Tasks to perform>
• a. Summarize the seabios _PXM patch message in two sentences.
• b. Write the next part of the seabios _PXM patch message, starting after its final line.
··· Source extract ···
Any comment on this?

On Fri, Oct 25, 2013 at 11:32:10AM +0200, Vasilis Liaskovitis wrote:
> This patch adds a _PXM object to seabios CPU objects. The _PXM value is derived
> from CPU SRAT entries, so build_ssdt needs to be called after build_srat for
> this to work.
> 
> The motivation for this patch is a CPU hot-unplug/hot-plug bug observed when
> using seabios and a 3.11 linux guest kernel on a multi-NUMA node qemu/kvm VM.
> The linux guest kernel parses the SRAT CPU entries at boot time and stores them
> in the array __apicid_to_node. When a CPU is hot-removed, the linux guest kernel
> resets the removed CPU's __apicid_to_node entry to NO_NUMA_NODE (kernel commit
> c4c60524). When the removed cpu is hot-added again, the linux kernel looks up
> the hot-added cpu object's _PXM  value instead of somehow re-using the SRAT
> entry info (acpi_map_cpu2node calls acpi_get_node which calls acpi_get_pxm). If
> the _PXM value is not found, the CPU is assumed to be on node 0, and it is
> hot-plugged in the wrong NUMA node.
> 
> Which is the preferred OSPM way of looking up a CPU's proximity info at hotplug
> time? Is it the CPU object's _PXM value, or the already-parsed CPU SRAT entry?
> Or maybe both ways are valid?
> 
> This issue may require a kernel fix alternatively or additionally to the seabios
> fix: The kernel can save the originally parsed SRAT entry info somewhere before
> it resets it at hot-remove time, and use that info on hot-plug time if the _PXM
> value is missing for the hot-plugged CPU BIOS object. This way CPU hot-plug
> works well against a BIOS with no CPU _PXM info.
> 
> Any comments / thoughts are welcome.
> ---
>  src/fw/acpi.c        |    8 +++++++-
>  src/fw/ssdt-proc.dsl |    2 ++
>  2 files changed, 9 insertions(+), 1 deletion(-)
> 
> diff --git a/src/fw/acpi.c b/src/fw/acpi.c
> index 8de24c9..85c04fd 100644
> --- a/src/fw/acpi.c
> +++ b/src/fw/acpi.c
> @@ -23,6 +23,7 @@
>  #include "src/fw/acpi-dsdt.hex"
>  
>  u32 acpi_pm1a_cnt VARFSEG;
> +struct srat_processor_affinity *cpu;
>  
>  static void
>  build_header(struct acpi_table_header *h, u32 sig, int len, u8 rev)
> @@ -244,6 +245,7 @@ encodeLen(u8 *ssdt_ptr, int length, int bytes)
>  #define PROC_OFFSET_CPUHEX (*ssdt_proc_name - *ssdt_proc_start + 2)
··· Available data ···
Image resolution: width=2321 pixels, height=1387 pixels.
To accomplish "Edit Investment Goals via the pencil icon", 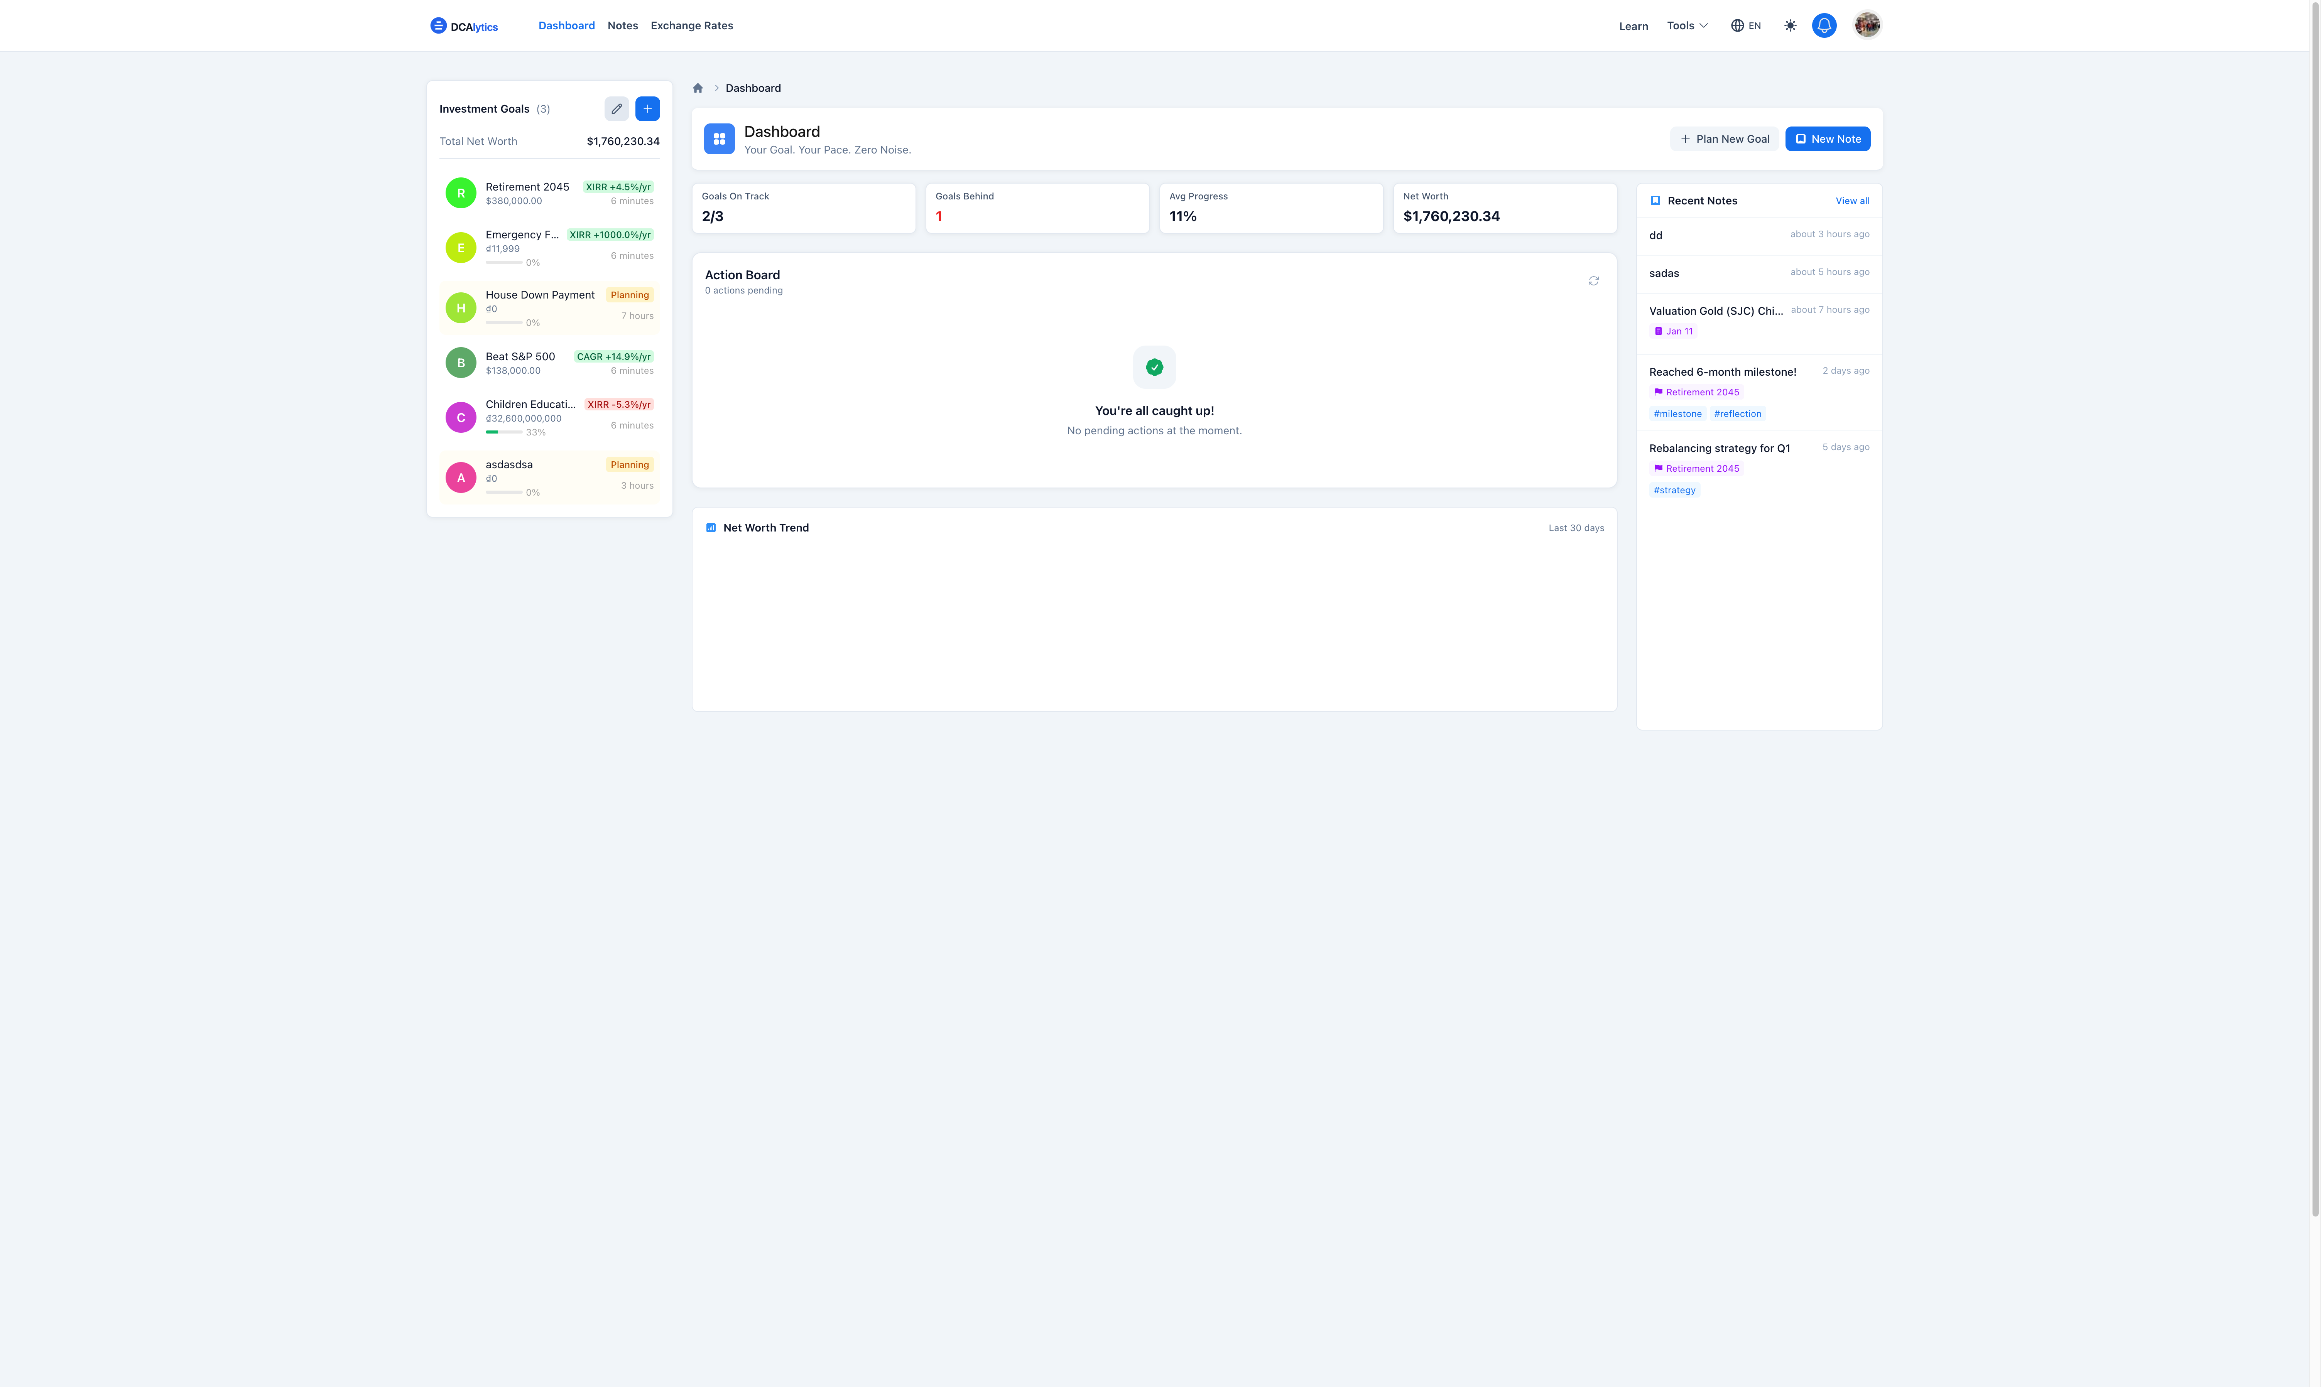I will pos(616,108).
···
Expected results>
• a. The patch adds a _PXM object to seabios CPU objects, deriving its value from CPU SRAT entries, so build_ssdt must be called after build_srat. It targets a bug in which a 3.11 Linux guest on a multi-NUMA-node qemu/kvm VM finds no _PXM value when a removed CPU is hot-added again, assumes the CPU is on node 0, and hot-plugs it into the wrong NUMA node.

• b.
>  #define PROC_OFFSET_CPUID1 (*ssdt_proc_name - *ssdt_proc_start + 4)
>  #define PROC_OFFSET_CPUID2 (*ssdt_proc_id - *ssdt_proc_start)
> +#define PROC_OFFSET_CPUPXM (*ssdt_proc_pxm - *ssdt_proc_start)
>  #define PROC_SIZEOF (*ssdt_proc_end - *ssdt_proc_start)
>  #define PROC_AML (ssdp_proc_aml + *ssdt_proc_start)
>  
> @@ -372,6 +374,7 @@ build_ssdt(void)
>      *(ssdt_ptr++) = '_';
>  
>      // build Processor object for each processor
> +    struct srat_processor_affinity *core = cpu;
>      int i;
>      for (i=0; i<acpi_cpus; i++) {
>          memcpy(ssdt_ptr, PROC_AML, PROC_SIZEOF);
> @@ -379,7 +382,9 @@ build_ssdt(void)
>          ssdt_ptr[PROC_OFFSET_CPUHEX+1] = getHex(i);
>          ssdt_ptr[PROC_OFFSET_CPUID1] = i;
>          ssdt_ptr[PROC_OFFSET_CPUID2] = i;
> +        ssdt_ptr[PROC_OFFSET_CPUPXM] = core->proximity_lo;
>          ssdt_ptr += PROC_SIZEOF;
> +        core++;
>      }
>  
>      // build "Method(NTFY, 2) {If (LEqual(Arg0, 0x00)) {Notify(CP00, Arg1)} ...}"
> @@ -497,6 +502,7 @@ build_srat(void)
>      int i;
>      u64 curnode;
>  
> +    cpu = core;
>      for (i = 0; i < max_cpu; ++i) {
>          core->type = SRAT_PROCESSOR;
>          core->length = sizeof(*core);
> @@ -620,10 +626,10 @@ acpi_setup(void)
>  
>      struct fadt_descriptor_rev1 *fadt = build_fadt(pci);
>      ACPI_INIT_TABLE(fadt);
> -    ACPI_INIT_TABLE(build_ssdt());
>      ACPI_INIT_TABLE(build_madt());
>      ACPI_INIT_TABLE(build_hpet());
>      ACPI_INIT_TABLE(build_srat());
> +    ACPI_INIT_TABLE(build_ssdt());
>      if (pci->device == PCI_DEVICE_ID_INTEL_ICH9_LPC)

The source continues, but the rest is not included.